AI-Driven 6G RAN Design for Efficient, Resilient and Environmentally Responsible Networks
Project Status: set-up
Start Date: September 2025
End Date: February 2028
Budget (total): 3185.7 K€
Effort: 39.01 PY
Project-ID: C2024/2-7
CGC Aps, Denmark
Huawei Technologies Dusseldorf GmbH, Germany
InterDigital Europe Ltd, United Kingdom
Not active yet:
ISRD, Poland
Instituto de Engenharia de Sistemas de computadores Inovação, Portugal
Immersiv Studios, Portugal
Türk Telekommunikasyon A.S., Türkiye
Vestel Electronics, Türkiye
King’s College London, United Kingdom
Viavi Solutions UK Limited, United Kingdom
Abstract
DRIVING-6G aims to develop and validate an AI/ML-driven framework for joint dynamic optimization of real-time sensing, computation offloading, communication and frequency/resource allocation in 6G RANs, leveraging cross-layer coordination protocols and decoupling ML algorithms from underlying RAN functions.

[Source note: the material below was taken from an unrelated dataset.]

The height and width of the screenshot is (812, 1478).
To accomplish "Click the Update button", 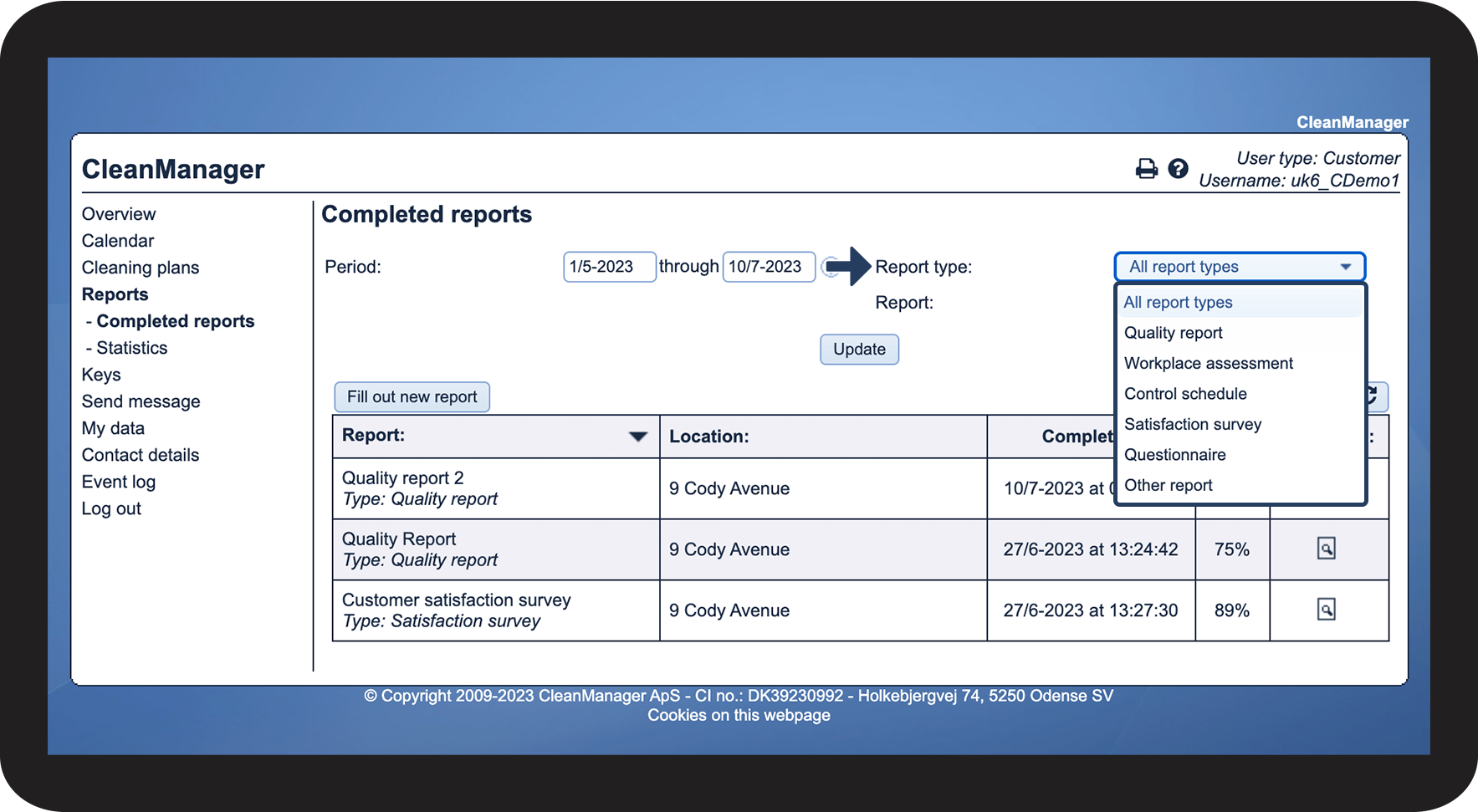I will (859, 350).
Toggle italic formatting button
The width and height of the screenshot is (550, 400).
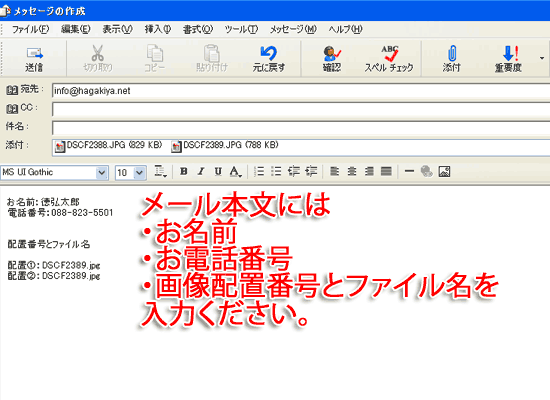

In particular, DRIVING-6G will deliver solutions for multi-objective cross-layer RAN functions optimisations in real-time by integrating AI-powered cognition and collaborative intelligence. At the PHY/MAC, joint optimisations will be driven by advanced AI/ML technologies to orchestrate signal processing across the transmitter and receiver chains, enhancing system sustainability and computational feasibility for support of high throughput and low latency. Integration of sensing techniques with PHY layer optimisations will be implemented towards a ML-driven optimisation framework in support of multi-user resource allocation and for trustworthy communication links and increased reliability. AI and sensing-driven RAN optimisations will be achieved via sharing the intelligence among sensors for enhanced sensing capability.